Trump himself also became far more engaged, calling Hyde-Smith last week to express concern about her flailing ­campaign. He urged her to apologize for her comment about a public hanging, according to a person briefed on the call. The next night, reading from notes, she offered a conditional apology to anyone who might have been offended.
Her comments had also drawn attention to a photo of her in a Confederate uniform cap to promote tourism at Jefferson Davis’s homestead and her attendance at a segregation academy.
Hyde-Smith spoke briefly with reporters after her speech Tuesday night, expressing little interest in engaging on her comments during the campaign. “We have apologized for that,” she said. “We’re going to go on and — the people of Mississippi, they are really concerned about today’s events, today’s issues.”
During the campaign, she rode around in a bus dubbed the “MAGA Wagon” and touted how she voted with Trump “100 percent of the time.”
“I know one thing: If she loses, I’ll be blamed, and if she wins, I’ll be given no credit,” Trump told Washington Post reporters in an interview Tuesday. “That’s the only thing I know.”
In the first of his rallies with Hyde-Smith on Monday, Trump cast Espy — who hails from a prominent African American family that has lived in Mississippi for generations — as an unknown quantity who is out of step with the state.
Espy, after voting Tuesday morning, recounted how his grandfather spent a lifetime helping the state’s black residents, including by founding a hospital so women would not give birth in the cotton fields. He was born in that hospital in 1953.
“He said, ‘Who is Mike Espy?’ ” Espy said. “Well, Mike Espy was a member of Congress from Mississippi — four times. ... I was the first black congressman since the Civil War. Mike Espy was secretary of agriculture ... first black in the nation to ever hold that post.

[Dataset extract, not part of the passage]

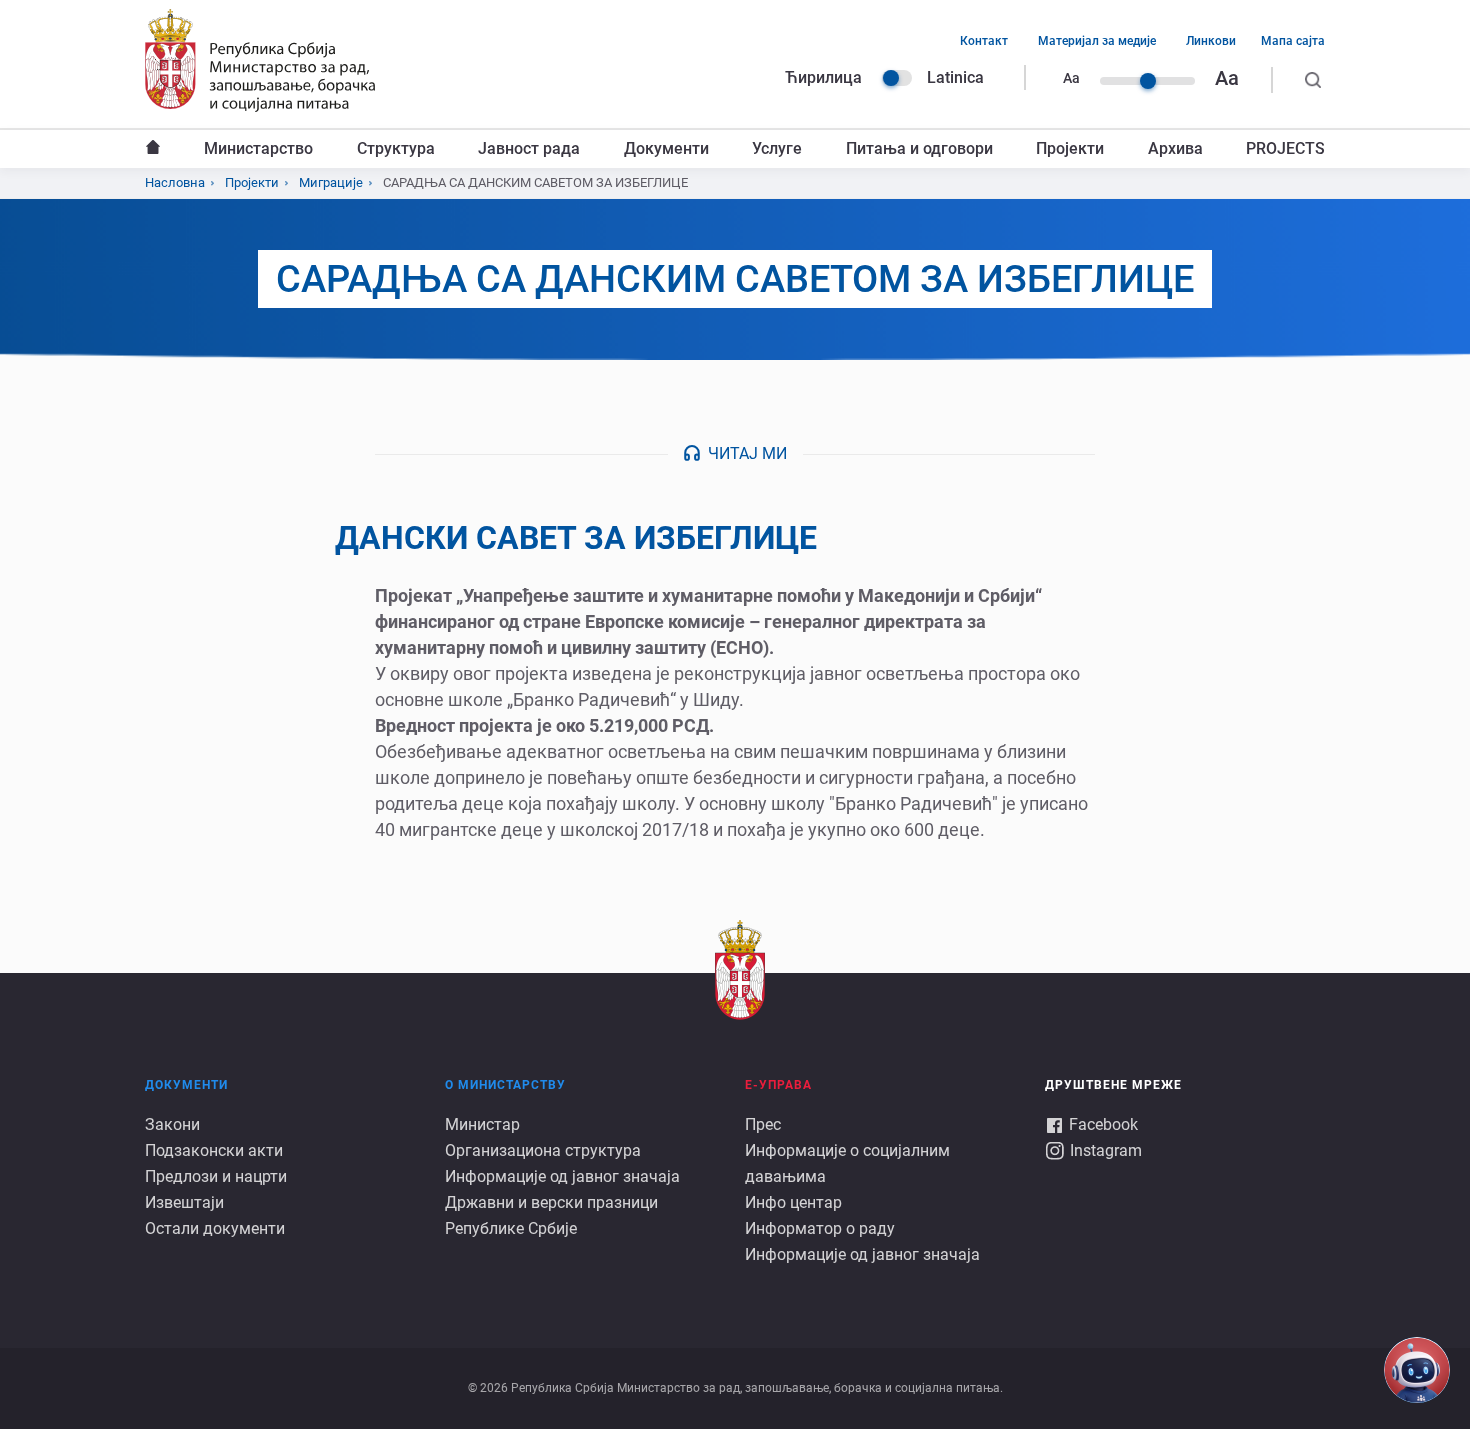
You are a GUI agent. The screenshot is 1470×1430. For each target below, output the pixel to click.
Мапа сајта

Still, Espy often struggled to address accusations of ethical lapses. He resigned his position in President Bill Clinton’s Cabinet amid an investigation into accusations that he improperly accepted gifts. He was acquitted on 30 corruption charges, but Republicans ran ads calling him “too corrupt for the Clintons.”
The outcome will not alter control of the Senate, but Hyde-Smith’s win seals a 53-47 Republican majority in the chamber. She will fill the last two years of the term of longtime Republican senator Thad Cochran, whose seat she was appointed to after he resigned because of health problems, and will have to run again in 2020.
On Tuesday morning, a steady stream of voters entered Pleasant Grove Baptist Church to cast their ballots in a Jackson suburb that has been a Republican stronghold. Most said they were unsatisfied with their choices.
“The only reason I’m voting for her is because she’s a Republican,” said Jerry Gullette, a ­58-year-old owner of several Napa auto body shops. “She’s the best of the worst. I could do a better job than her, honestly.”
Nonetheless, he voted for Hyde-Smith.
For Janice Sandefur, a 60-year-old clinical social worker, the election resurrected memories of the all-white school that her parents sent her to, just like Hyde-Smith, where the mascot was the Confederates.
“We are so locked into the concept of tradition as in heritage; I’m sure I had relatives who fought in the Civil War. And I’m really sorry they bought into that,” she said. “We still do have a very divided state. I’m hoping we’re going to rise above this in my lifetime. I really do.”